Records supplied below:

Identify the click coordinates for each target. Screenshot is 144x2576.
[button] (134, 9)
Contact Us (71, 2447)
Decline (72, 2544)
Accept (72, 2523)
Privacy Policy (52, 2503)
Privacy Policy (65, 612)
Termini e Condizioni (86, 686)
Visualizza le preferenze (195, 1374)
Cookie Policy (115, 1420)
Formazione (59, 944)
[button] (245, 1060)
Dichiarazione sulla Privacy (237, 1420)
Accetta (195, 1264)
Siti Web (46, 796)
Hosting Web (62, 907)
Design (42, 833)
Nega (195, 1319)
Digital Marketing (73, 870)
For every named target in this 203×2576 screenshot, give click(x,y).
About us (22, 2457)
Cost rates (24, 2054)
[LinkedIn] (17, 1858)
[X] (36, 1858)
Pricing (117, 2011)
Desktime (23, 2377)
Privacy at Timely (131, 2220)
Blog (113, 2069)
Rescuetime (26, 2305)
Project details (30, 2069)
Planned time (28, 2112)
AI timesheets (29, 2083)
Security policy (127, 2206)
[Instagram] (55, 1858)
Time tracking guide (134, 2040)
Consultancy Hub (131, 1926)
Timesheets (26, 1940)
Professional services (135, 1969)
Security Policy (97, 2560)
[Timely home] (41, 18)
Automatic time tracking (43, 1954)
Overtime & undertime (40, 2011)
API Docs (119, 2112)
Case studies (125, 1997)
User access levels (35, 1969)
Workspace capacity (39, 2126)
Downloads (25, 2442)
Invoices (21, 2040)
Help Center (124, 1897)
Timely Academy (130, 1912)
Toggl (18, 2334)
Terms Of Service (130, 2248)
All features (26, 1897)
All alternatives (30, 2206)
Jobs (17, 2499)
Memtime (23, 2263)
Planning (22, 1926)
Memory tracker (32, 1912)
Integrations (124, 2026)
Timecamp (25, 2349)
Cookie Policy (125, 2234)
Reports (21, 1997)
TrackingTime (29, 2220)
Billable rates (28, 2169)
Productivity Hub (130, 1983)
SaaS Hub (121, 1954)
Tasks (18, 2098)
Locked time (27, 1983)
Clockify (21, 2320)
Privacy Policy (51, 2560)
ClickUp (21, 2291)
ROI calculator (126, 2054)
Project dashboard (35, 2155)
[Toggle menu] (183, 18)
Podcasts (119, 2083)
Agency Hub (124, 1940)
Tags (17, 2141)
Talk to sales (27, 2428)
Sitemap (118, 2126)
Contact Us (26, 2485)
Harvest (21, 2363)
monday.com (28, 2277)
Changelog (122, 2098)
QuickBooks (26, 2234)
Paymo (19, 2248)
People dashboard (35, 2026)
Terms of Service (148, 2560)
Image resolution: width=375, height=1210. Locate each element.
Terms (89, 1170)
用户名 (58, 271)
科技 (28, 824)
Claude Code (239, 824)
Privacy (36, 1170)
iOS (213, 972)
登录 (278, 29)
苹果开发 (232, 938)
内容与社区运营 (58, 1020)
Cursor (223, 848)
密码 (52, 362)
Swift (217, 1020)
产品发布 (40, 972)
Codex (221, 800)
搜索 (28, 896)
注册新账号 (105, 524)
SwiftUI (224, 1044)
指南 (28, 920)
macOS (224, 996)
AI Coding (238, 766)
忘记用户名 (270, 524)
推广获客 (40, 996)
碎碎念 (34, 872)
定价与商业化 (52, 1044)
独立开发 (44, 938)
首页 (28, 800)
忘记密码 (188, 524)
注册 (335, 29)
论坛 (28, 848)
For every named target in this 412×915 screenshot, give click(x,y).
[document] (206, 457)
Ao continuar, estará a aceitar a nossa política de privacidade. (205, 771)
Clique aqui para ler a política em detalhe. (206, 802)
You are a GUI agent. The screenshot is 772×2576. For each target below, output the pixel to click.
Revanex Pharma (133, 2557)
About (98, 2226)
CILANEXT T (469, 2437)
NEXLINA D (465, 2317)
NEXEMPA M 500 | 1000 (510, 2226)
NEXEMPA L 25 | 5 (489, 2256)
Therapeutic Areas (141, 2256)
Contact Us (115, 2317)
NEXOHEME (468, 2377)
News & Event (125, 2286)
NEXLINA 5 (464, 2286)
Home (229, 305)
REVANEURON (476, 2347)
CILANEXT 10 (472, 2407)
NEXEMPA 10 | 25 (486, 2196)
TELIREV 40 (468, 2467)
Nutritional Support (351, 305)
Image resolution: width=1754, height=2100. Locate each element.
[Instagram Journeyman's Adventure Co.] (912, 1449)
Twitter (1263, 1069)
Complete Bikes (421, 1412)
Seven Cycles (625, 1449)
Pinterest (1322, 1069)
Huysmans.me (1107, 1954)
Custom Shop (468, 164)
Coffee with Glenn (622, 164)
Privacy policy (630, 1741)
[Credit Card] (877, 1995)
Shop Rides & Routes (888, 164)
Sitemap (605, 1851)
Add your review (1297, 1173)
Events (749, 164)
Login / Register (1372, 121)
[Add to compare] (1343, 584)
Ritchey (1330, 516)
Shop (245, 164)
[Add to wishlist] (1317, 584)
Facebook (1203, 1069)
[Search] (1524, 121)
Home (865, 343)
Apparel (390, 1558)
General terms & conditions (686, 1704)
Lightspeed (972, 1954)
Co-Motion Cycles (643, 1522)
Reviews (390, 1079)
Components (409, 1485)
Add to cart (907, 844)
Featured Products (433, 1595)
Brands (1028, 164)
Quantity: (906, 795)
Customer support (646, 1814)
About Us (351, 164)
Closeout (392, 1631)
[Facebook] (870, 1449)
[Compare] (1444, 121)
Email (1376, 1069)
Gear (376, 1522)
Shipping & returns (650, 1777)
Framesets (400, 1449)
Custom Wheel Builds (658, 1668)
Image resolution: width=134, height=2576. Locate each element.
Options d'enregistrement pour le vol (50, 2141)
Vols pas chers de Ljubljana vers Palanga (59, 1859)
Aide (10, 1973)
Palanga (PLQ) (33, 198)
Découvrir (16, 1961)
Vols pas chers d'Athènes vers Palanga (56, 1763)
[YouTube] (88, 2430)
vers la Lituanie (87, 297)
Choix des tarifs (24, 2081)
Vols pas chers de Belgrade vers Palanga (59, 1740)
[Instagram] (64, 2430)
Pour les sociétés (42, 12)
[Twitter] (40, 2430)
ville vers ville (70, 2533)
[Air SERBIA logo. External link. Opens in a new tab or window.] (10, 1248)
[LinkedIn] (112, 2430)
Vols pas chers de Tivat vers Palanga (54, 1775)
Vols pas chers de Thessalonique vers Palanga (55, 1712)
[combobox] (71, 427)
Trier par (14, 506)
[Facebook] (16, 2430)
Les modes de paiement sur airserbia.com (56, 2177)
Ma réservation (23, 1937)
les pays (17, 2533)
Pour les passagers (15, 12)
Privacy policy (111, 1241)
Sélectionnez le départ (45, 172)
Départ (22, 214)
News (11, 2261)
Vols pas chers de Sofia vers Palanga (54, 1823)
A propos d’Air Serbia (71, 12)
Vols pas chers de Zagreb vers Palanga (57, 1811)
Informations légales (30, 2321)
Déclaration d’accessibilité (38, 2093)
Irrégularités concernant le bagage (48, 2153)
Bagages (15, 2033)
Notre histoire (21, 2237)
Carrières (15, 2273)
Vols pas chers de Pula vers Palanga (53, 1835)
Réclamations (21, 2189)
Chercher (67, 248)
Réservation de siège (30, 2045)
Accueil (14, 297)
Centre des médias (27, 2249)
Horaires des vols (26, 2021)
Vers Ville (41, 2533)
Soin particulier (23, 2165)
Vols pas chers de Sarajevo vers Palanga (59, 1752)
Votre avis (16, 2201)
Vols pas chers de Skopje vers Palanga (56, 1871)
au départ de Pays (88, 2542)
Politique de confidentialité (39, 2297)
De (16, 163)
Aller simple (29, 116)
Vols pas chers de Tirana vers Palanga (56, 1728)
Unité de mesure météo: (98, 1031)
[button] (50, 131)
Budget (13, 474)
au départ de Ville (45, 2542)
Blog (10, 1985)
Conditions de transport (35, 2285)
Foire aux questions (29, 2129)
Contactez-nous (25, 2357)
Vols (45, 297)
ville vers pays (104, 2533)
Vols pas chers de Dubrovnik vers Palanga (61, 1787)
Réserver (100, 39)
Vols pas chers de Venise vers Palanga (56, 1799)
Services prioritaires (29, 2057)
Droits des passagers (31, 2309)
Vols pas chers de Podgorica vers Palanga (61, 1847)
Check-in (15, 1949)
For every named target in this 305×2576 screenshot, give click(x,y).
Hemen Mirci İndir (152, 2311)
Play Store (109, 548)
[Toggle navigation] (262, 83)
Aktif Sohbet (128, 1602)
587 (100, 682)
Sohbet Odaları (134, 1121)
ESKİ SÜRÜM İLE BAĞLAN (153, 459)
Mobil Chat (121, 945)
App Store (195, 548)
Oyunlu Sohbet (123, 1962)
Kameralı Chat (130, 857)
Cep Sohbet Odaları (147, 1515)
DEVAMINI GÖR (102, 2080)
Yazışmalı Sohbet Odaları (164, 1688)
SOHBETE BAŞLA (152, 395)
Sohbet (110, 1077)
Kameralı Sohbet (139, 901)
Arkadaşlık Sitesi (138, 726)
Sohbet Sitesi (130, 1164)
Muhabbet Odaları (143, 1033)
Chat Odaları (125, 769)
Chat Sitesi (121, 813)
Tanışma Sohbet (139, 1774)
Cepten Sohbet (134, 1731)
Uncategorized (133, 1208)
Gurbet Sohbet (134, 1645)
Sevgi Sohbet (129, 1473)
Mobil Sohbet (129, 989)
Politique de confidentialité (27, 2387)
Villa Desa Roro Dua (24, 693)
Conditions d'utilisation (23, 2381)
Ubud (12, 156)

End of Records supplied.

== Problem to work on ==
In the entries above, find the line with "Termini e Condizioni (86, 686)" and the line with "All features (26, 1897)", then restate word for word both of them and every line between, with nothing more.

== Response area ==
Termini e Condizioni (86, 686)
Visualizza le preferenze (195, 1374)
Cookie Policy (115, 1420)
Formazione (59, 944)
[button] (245, 1060)
Dichiarazione sulla Privacy (237, 1420)
Accetta (195, 1264)
Siti Web (46, 796)
Hosting Web (62, 907)
Design (42, 833)
Nega (195, 1319)
Digital Marketing (73, 870)
For every named target in this 203×2576 screenshot, give click(x,y).
About us (22, 2457)
Cost rates (24, 2054)
[LinkedIn] (17, 1858)
[X] (36, 1858)
Pricing (117, 2011)
Desktime (23, 2377)
Privacy at Timely (131, 2220)
Blog (113, 2069)
Rescuetime (26, 2305)
Project details (30, 2069)
Planned time (28, 2112)
AI timesheets (29, 2083)
Security policy (127, 2206)
[Instagram] (55, 1858)
Time tracking guide (134, 2040)
Consultancy Hub (131, 1926)
Timesheets (26, 1940)
Professional services (135, 1969)
Security Policy (97, 2560)
[Timely home] (41, 18)
Automatic time tracking (43, 1954)
Overtime & undertime (40, 2011)
API Docs (119, 2112)
Case studies (125, 1997)
User access levels (35, 1969)
Workspace capacity (39, 2126)
Downloads (25, 2442)
Invoices (21, 2040)
Help Center (124, 1897)
Timely Academy (130, 1912)
Toggl (18, 2334)
Terms Of Service (130, 2248)
All features (26, 1897)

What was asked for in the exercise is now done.